The advice of Anglo Pacific Group plc (LON: APF) has announced that it will pay a dividend of £ 0.018 per share on February 16. Including this payment, the dividend yield on the stock will be 6.8%, which is a modest boost to shareholder returns.
Check out our latest analysis for Anglo Pacific Group
Anglo Pacific Group distributions can be difficult to maintain
The dividend yield is a bit low, but the sustainability of payments is also an important part of valuing an income security. Even in the absence of profits, Anglo Pacific Group pays a dividend. It does not generate free cash flow either, we certainly have concerns about the sustainability of the dividend.
Recently, EPS fell 18.8%, which may continue into the next year. This will push the company into unprofitability, which means executives will have to choose between suspending the dividend or paying it out of cash reserves.
The company has a long history of dividends, but it doesn’t look good with the cuts of the past. Since 2011, the first annual payment was US $ 0.14, compared to the most recent annual payment of US $ 0.12. This represents a decrease of about 1.9% per year during this period. A business that decreases its dividend over time is usually not what we are looking for.
The potential for dividend growth is fragile
With a relatively volatile dividend, it is even more important to assess whether earnings per share are increasing, which could indicate an increase in the dividend in the future. Anglo Pacific Group’s EPS has fallen by about 19% per year over the past five years. Such rapid declines certainly have the potential to restrict dividend payments if the trend continues in the future.
The company has also raised capital by issuing shares equal to 21% of the outstanding shares in the past 12 months. Doing this regularly can be detrimental – it is difficult to increase dividends per share when new shares are regularly created.

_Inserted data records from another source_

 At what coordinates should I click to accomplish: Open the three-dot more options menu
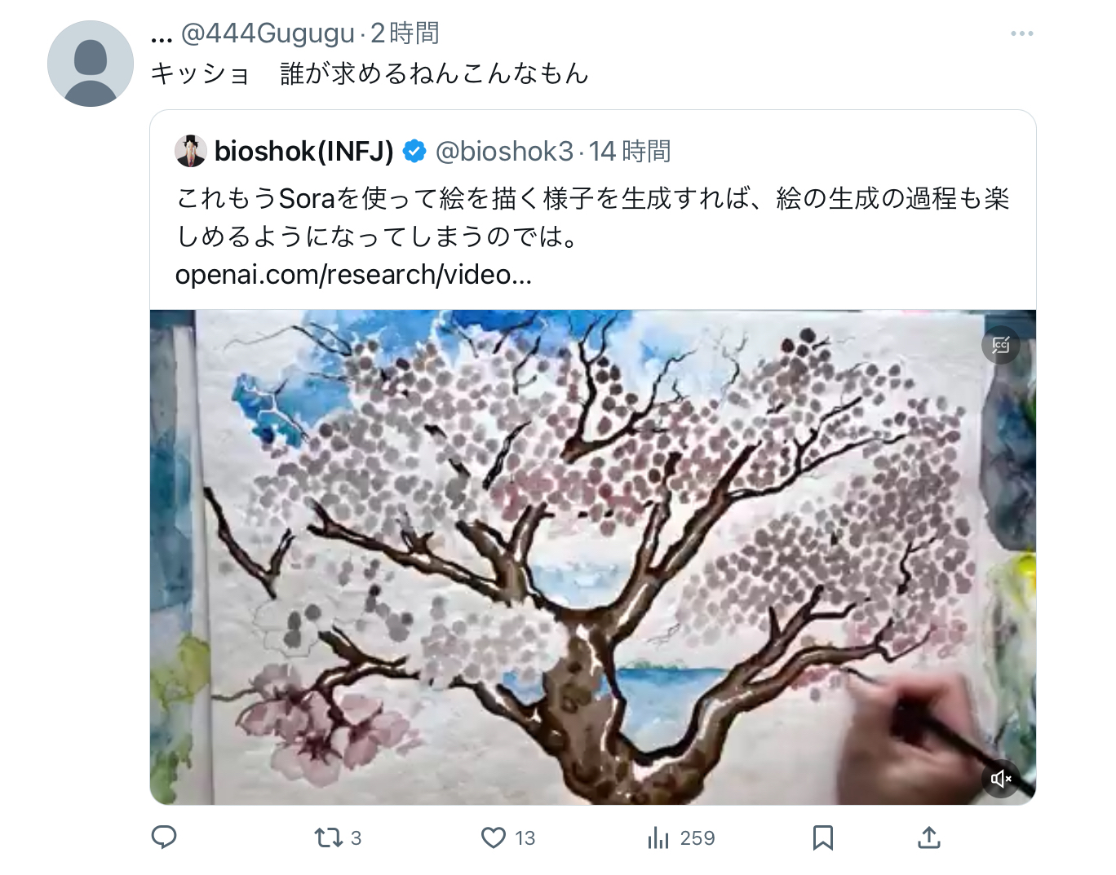click(1021, 33)
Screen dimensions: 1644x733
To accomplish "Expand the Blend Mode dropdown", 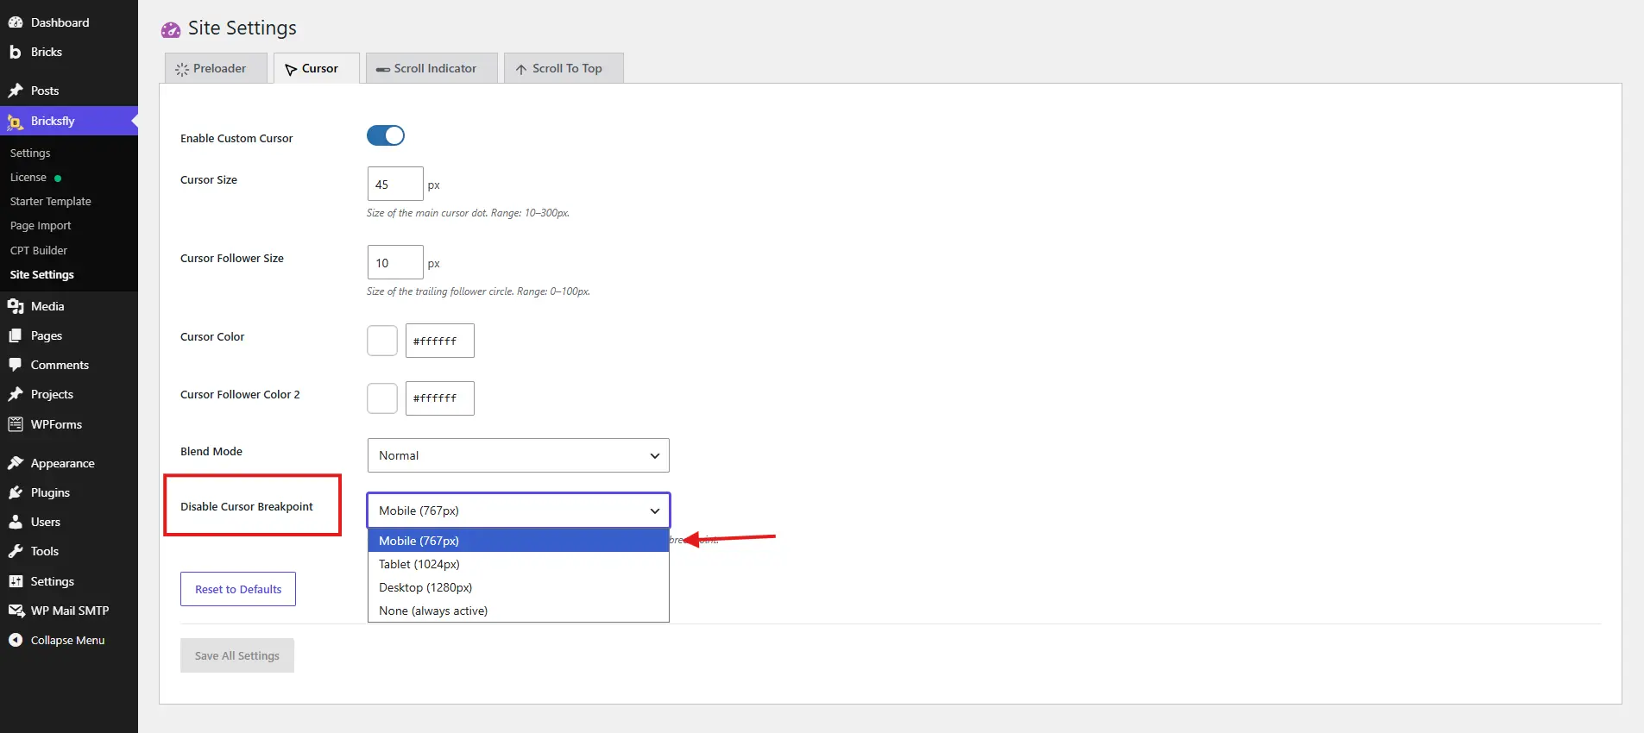I will [519, 455].
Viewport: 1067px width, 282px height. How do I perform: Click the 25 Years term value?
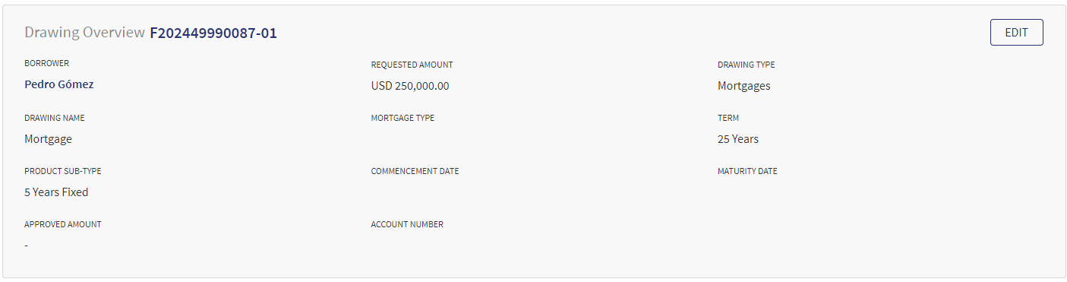tap(738, 139)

We are not big fans of the Anglo Pacific Group dividend
Overall, it is not a good candidate for an income investment, although the dividend has remained stable this year. The business seems to stretch a bit to make such large payments, but it doesn’t look like they can be consistent over time. Overall, that doesn’t really turn us on from a revenue standpoint.

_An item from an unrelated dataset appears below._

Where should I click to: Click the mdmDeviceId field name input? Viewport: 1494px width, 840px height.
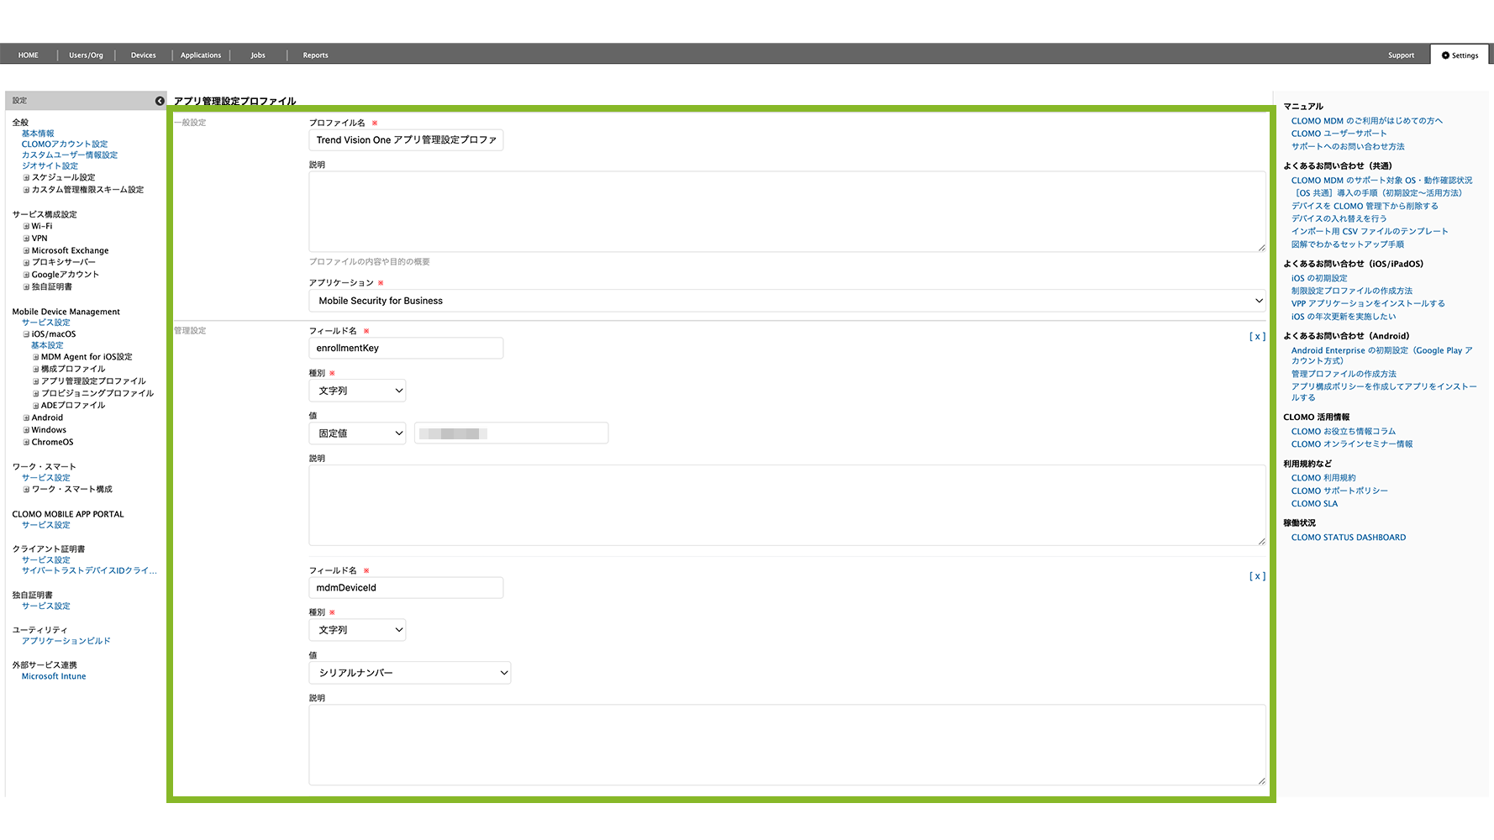[x=406, y=588]
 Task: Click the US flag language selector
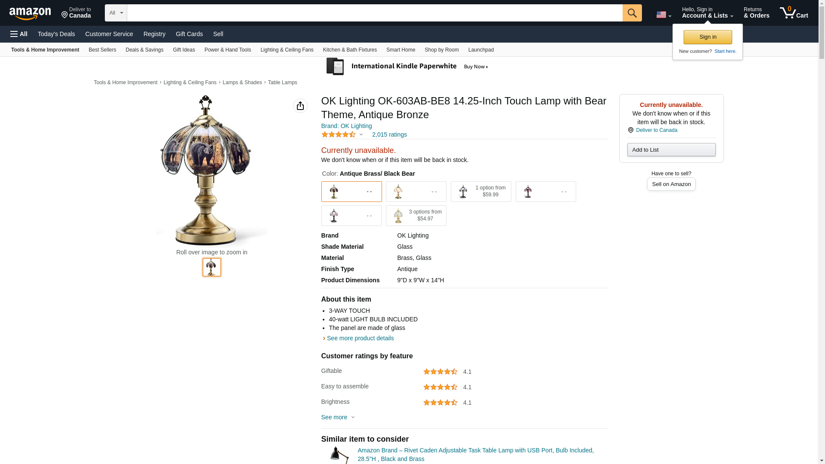click(x=663, y=15)
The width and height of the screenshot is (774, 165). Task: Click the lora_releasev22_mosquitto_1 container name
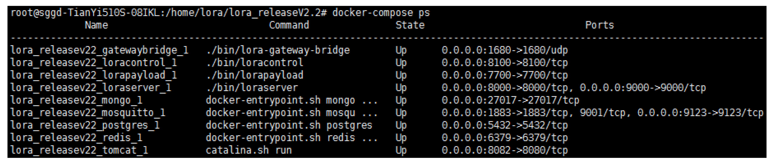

It is important to note that companies with a consistent dividend policy will generate greater investor confidence than those with an erratic policy. However, there are other things for investors to consider when analyzing the performance of stocks. For example, we have selected 2 warning signs for Anglo Pacific Group that investors should consider. If you are a dividend investor, you can also view our organized list of high performing dividend stocks.